On the subject of Ms Jenny Lyn, I have almost too much to say about the topic. I could talk the ears off your head regarding the woman. Our friendship was sparked through Felt Tips, and you can read about our first interactions here. She wrote for Vagina Antics and I wrote for her blog. Our homance, for lack of a better word, blossomed from there. She is one of my virtual friends who feels as real to me as my darling Nikki. Jenny Lyn’s writing gives me goosebumps in all the right places and her kindness and generosity have buoyed my spirits. Her new short story BITE was inspired by a little challenge I threw her way. I’m honored that we’re hosting her once again. xo Heather
You know the naked dream people talk about having when they’re nervous about something? The one where you’re standing in a room full of clothed people and you’re the only one who’s naked? I had it once back when I was a teenager, right before starting junior high. I thought I’d outgrown that kind of exposed feeling, but that’s exactly how I felt the day my boss called me into his office to tell me I’d been outed as a writer of “porn.” His words, not mine.

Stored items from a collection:
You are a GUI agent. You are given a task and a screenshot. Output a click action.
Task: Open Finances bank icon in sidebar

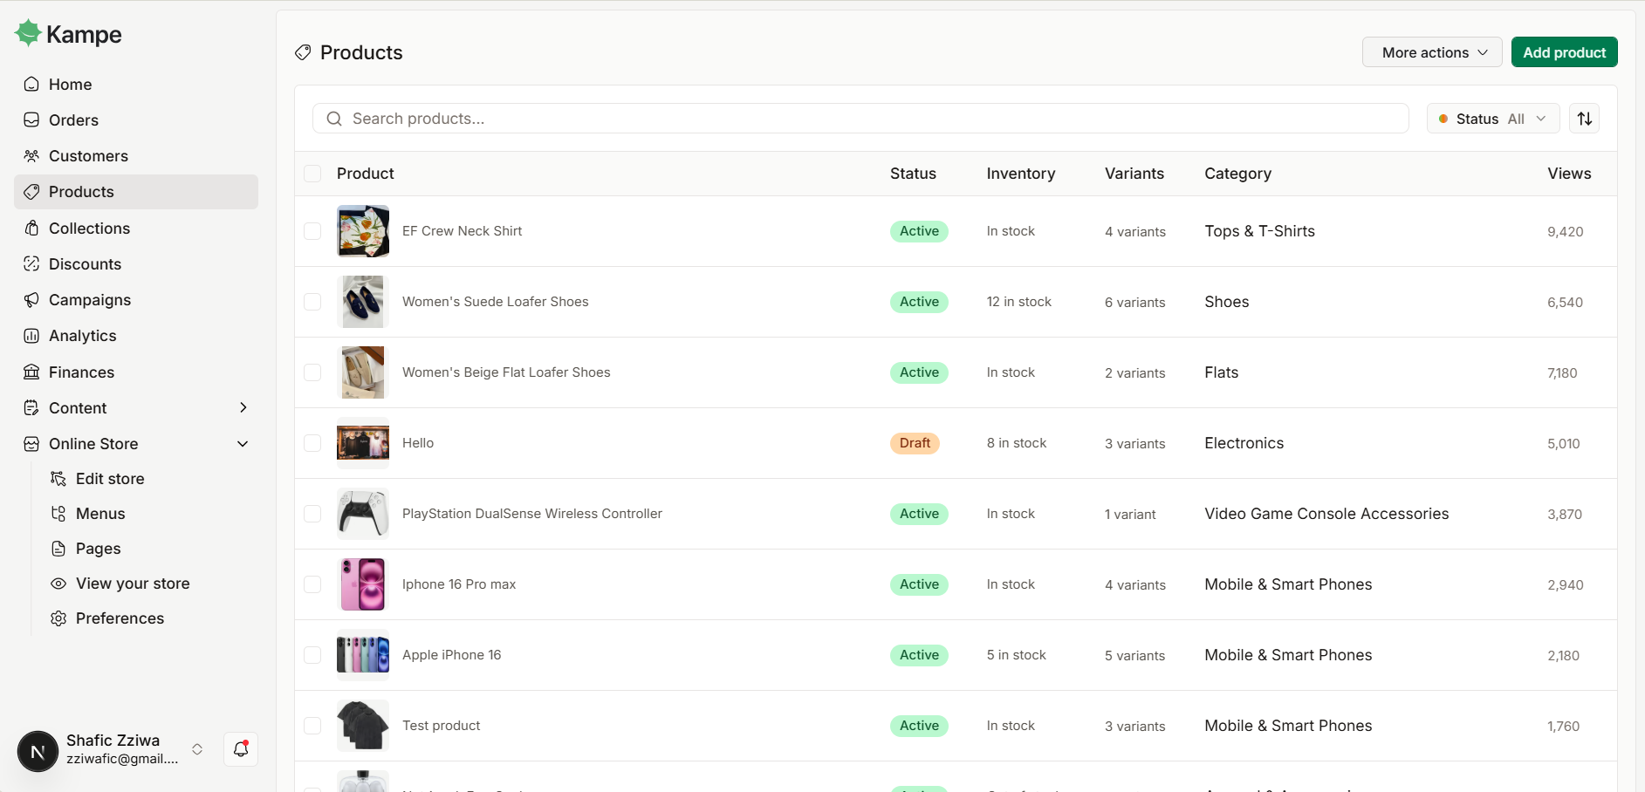coord(31,372)
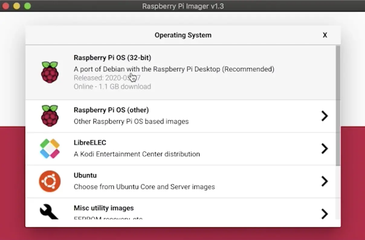
Task: Expand Ubuntu Core and Server images list
Action: [325, 181]
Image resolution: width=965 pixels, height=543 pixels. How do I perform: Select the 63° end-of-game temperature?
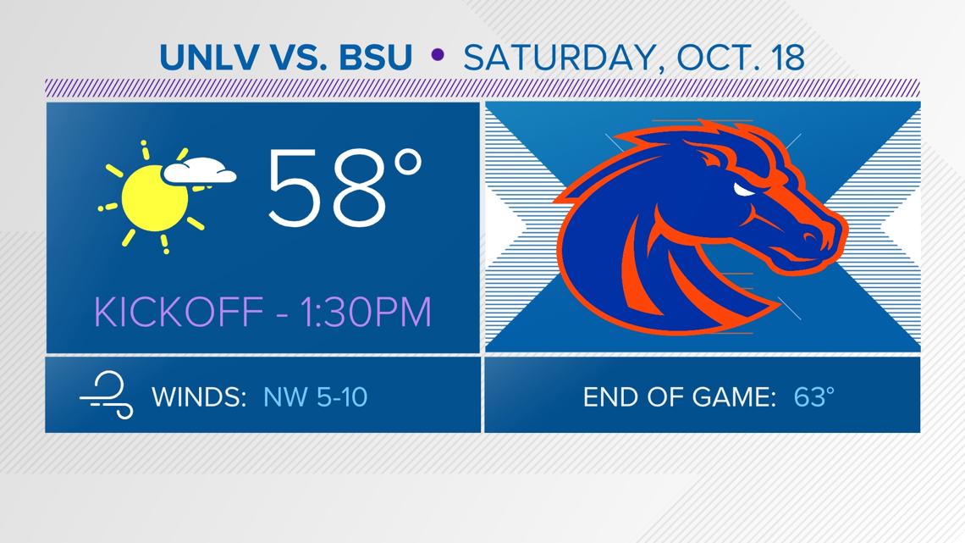coord(813,396)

* **Required work**:
a: In the Jenny Lyn guest post, what inspired her new short story BITE?
b: Write what comes next in the Jenny Lyn guest post, starting after its last sentence.
The rows are separate material, apart from the Jenny Lyn guest post.

* **Responses to the exercise**:
a: A little challenge that Heather threw her way.

b:
I don’t know what I expected really since I wasn’t keeping what I was doing on the side a complete secret in my tiny, ultra-conservative local community. It had to get out eventually, right? In hindsight, I should’ve kept my big mouth shut, but when you’re doing something you absolutely love and it’s being met with great results, it’s in our nature to want to share. We’ve been groomed that way from the time we’re children, to expect a reward or a pat on the back when we do something good. I foolishly thought that even the people who might not like the subject matter would still be happy for me, and most were. Things were clicking along smoothly. I think sometimes all it takes is time for people to get over the shock before they eventually move on to acceptance. Or not, but whatever. It’s their choice.
But I never thought in a million years that someone would take it upon themselves to inform my boss. Hearing him say that “they” (the complainer) thought what I wrote was offensive made me want to throw up. My face flushed hot with anger and embarrassment. We erotica writers like to say that we’re not ashamed of what we write, but when you’re standing in front of your boss having to defend your decision to do so, that emotion still manages to find its way in.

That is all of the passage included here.